In the above program, r and h are declared in the main function and are local to that function.  These two have been passed to the function Side_area with the same names but they are still local to both functions regardless their names. But, PI is defined globally and will be known to all the functions as PI.  If by any chance the value for PI changes in one of these functions, every function which is using PI will use it with its new value. That is why it is a good practice to define a constant that is defined globally using const so its value is unchangeable.  For example, PI should be defined as:  conts double PI = 3.14159;

In the above program, we have used two different function names to distinguish between the function that computes the cross area and the one that computes the side area.  Using overloading we can give both function with the same name.  The selection will be made based on their prototypes.  Here is the new version of the same program written using overloading.

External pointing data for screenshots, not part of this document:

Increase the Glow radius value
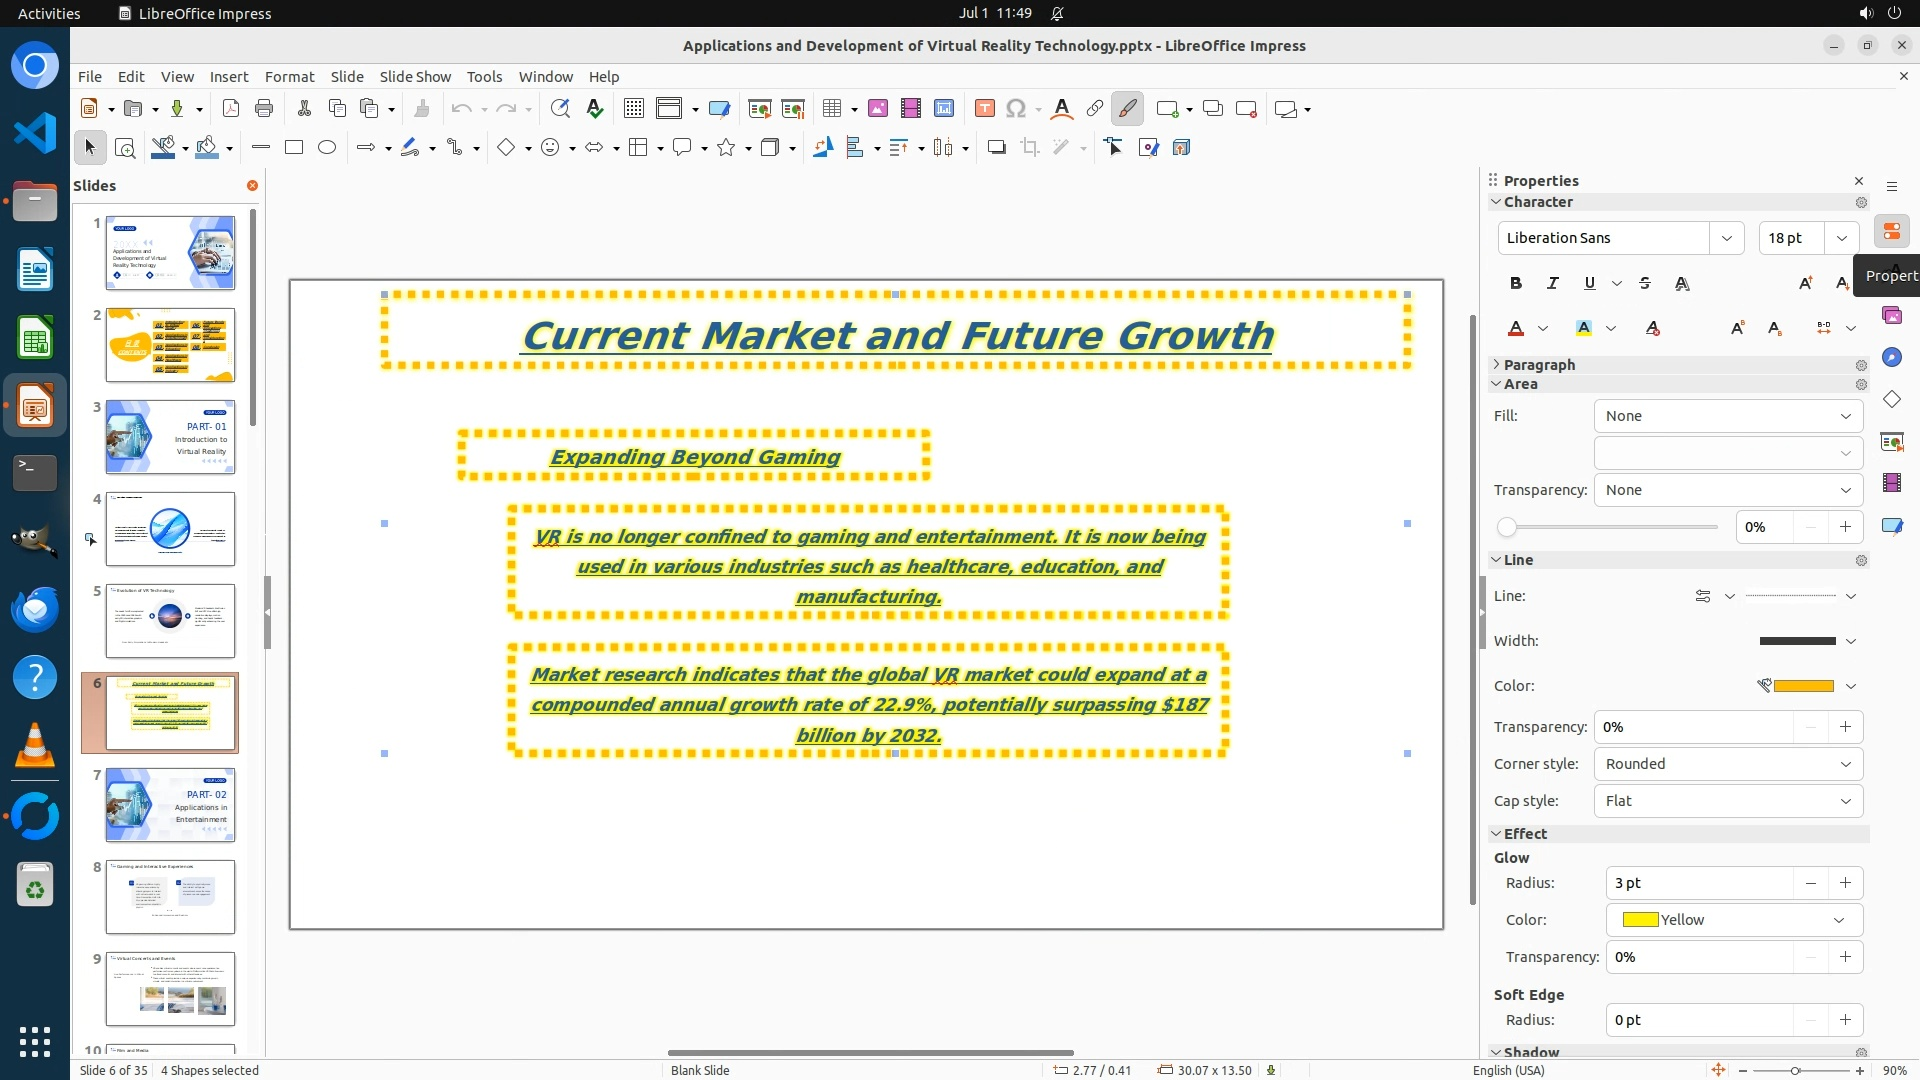The image size is (1920, 1080). (x=1845, y=883)
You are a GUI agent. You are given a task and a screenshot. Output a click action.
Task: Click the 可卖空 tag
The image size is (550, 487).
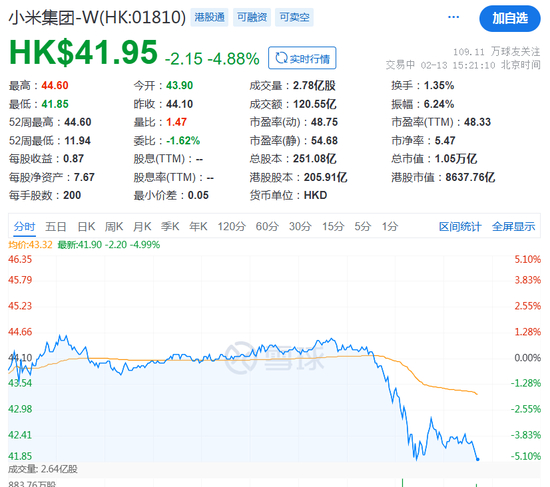pos(294,17)
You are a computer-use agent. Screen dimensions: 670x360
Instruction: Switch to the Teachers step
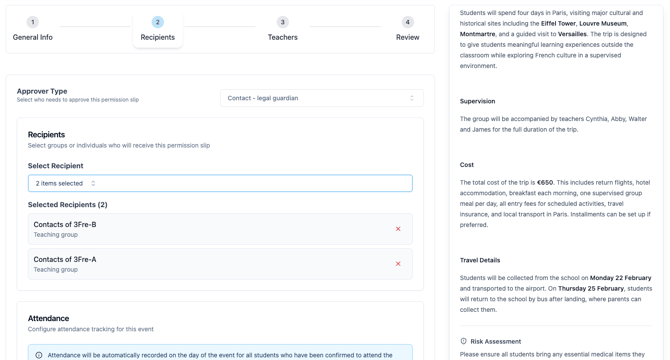click(282, 37)
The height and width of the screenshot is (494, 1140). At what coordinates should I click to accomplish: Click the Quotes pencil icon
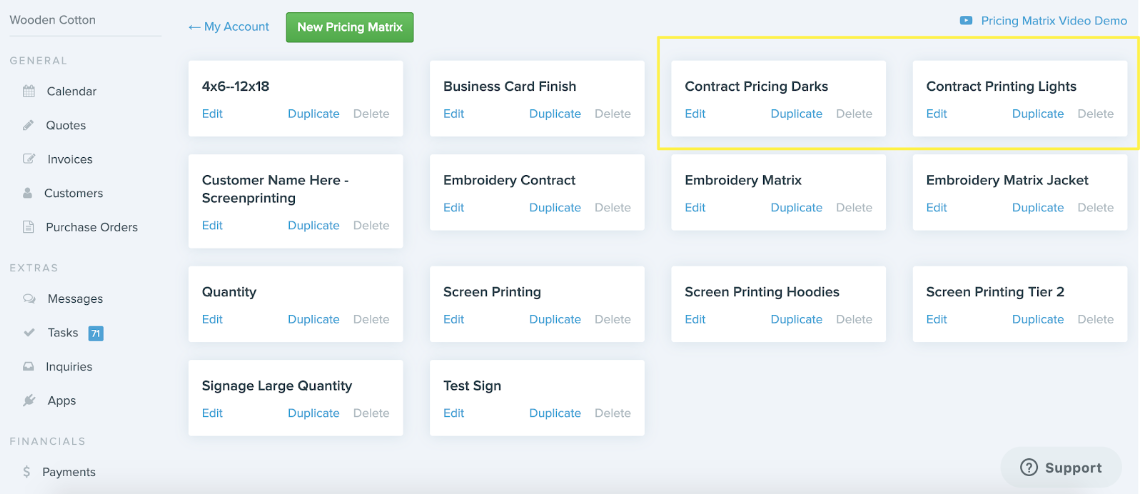point(29,125)
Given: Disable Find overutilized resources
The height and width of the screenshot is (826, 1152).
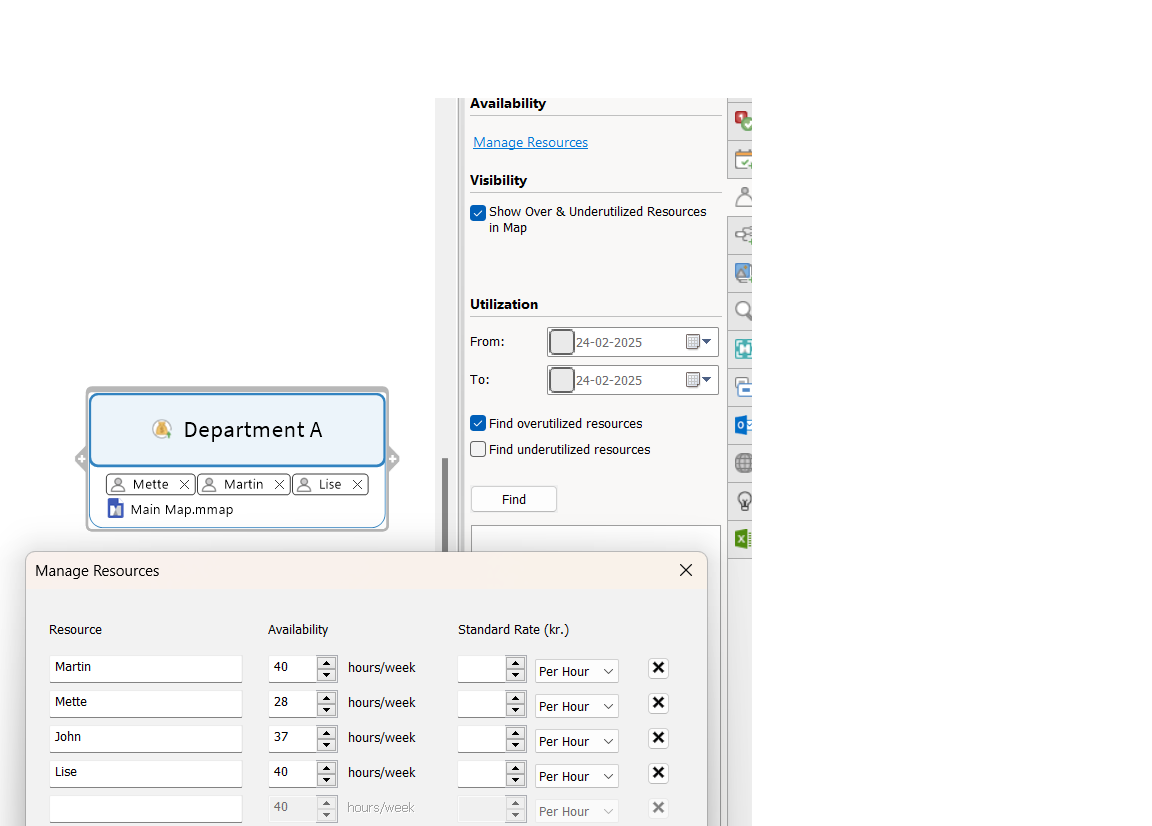Looking at the screenshot, I should (478, 424).
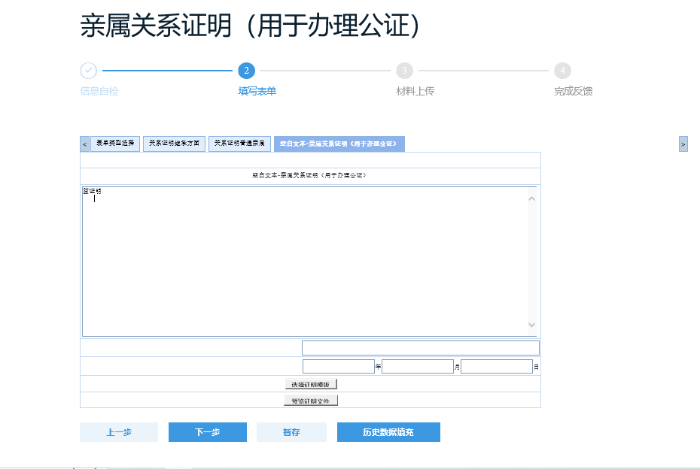Select the active 空白文本-亲属关系证明 tab
The height and width of the screenshot is (469, 700).
tap(339, 144)
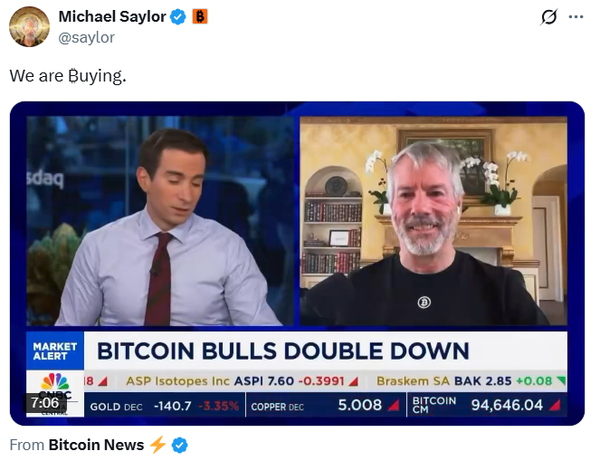Open the three-dot more options menu
The height and width of the screenshot is (461, 600).
click(576, 17)
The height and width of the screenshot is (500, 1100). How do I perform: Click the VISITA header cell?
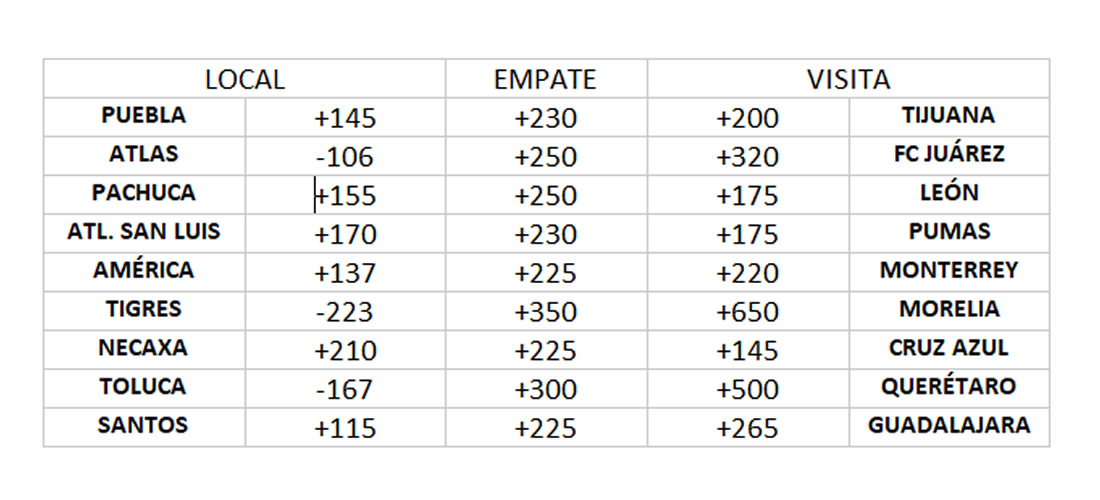click(848, 79)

// P46.C This program illustrates the local and global variables and call-by-value.
// This program computes the side area and the cross section area of a cylinder
#include<iostream.h>
#include<math.h>

const double PI = 3.14159;  // This variable is defined as a constant globally

double Area(double r);  // Function prototype for function that computes the cross section
double Area(double r, double h);  // Function prototype for function that computes the side area

int main(void)
{
double h, r;

cout << "Enter the radios and the height of the cylinder in Cm <Enter> ";
cin >> r >> h;
cout << endl;
cout << "Before I do any computation or call any function, I want to let you know that \n";
cout << "you have entered r = " << r << " and h = " << h << endl;

cout << "The cross section area of the cylinder is " << Area(r) << endl;
cout << "The side area of the cylinder is " << Area(r,h) << "\n\n";

cout << "By the way, I am r and my value is " << r << endl;
cout << "My value was changed in the 2nd Area function, \n";
cout << "but it is reset to whatever it was before you call that function.\n";
cout << "This is because, you send me to that function using call_by_value. \n";

return 0;
}

double Area(double r)
// Computes the cross sectional area of the cylinder
{
return PI*pow(r,2);
}

double Area(double r, double h)
// Computes the side area of the cylinder
{
double area;
area = 2*PI*r*h;
r = r * 1000;  // just to show what will happen to r

return area;
}

Exercise 4.6
Could you use overloading to compute the area and volume of an sphere with two functions that have the same name? Explain your answer.  Write your answer in a file called ex46 and save it in your lab4 directory.

Exercise 4.7
Modify program P46.C to compute the side area, total area, and volume of a cylinder and the area and volume of a sphere, depending on the choice that user makes.  Your program should ask users to decide whether the shape is an sphere or a cylinder, then display the result for the selected shape.  Here is the definitions you may need for a cylinder with radius r, and height h:
Side area: (2*PI*r) * h
Total Area: 2*(PI*r2) + Side area
Volume: (PI*r2)*h

Call your new program Ex47.C and save it under the lab4 directory.

Post Lab Exercise
Modify program P44.C to compute the total cost of the purchases differently.  This time if the price per item is more than \$20, a special discount will be applied.  The special discount varies depending on the day of the week or the occasion, so you have to ask for the special rate of discount at the time of purchase.  For now, you ask the user to enter a rate between 5-20%.  For items with price per item of less than \$20, use the same calculations as before.  You need to use function overloading in your new program.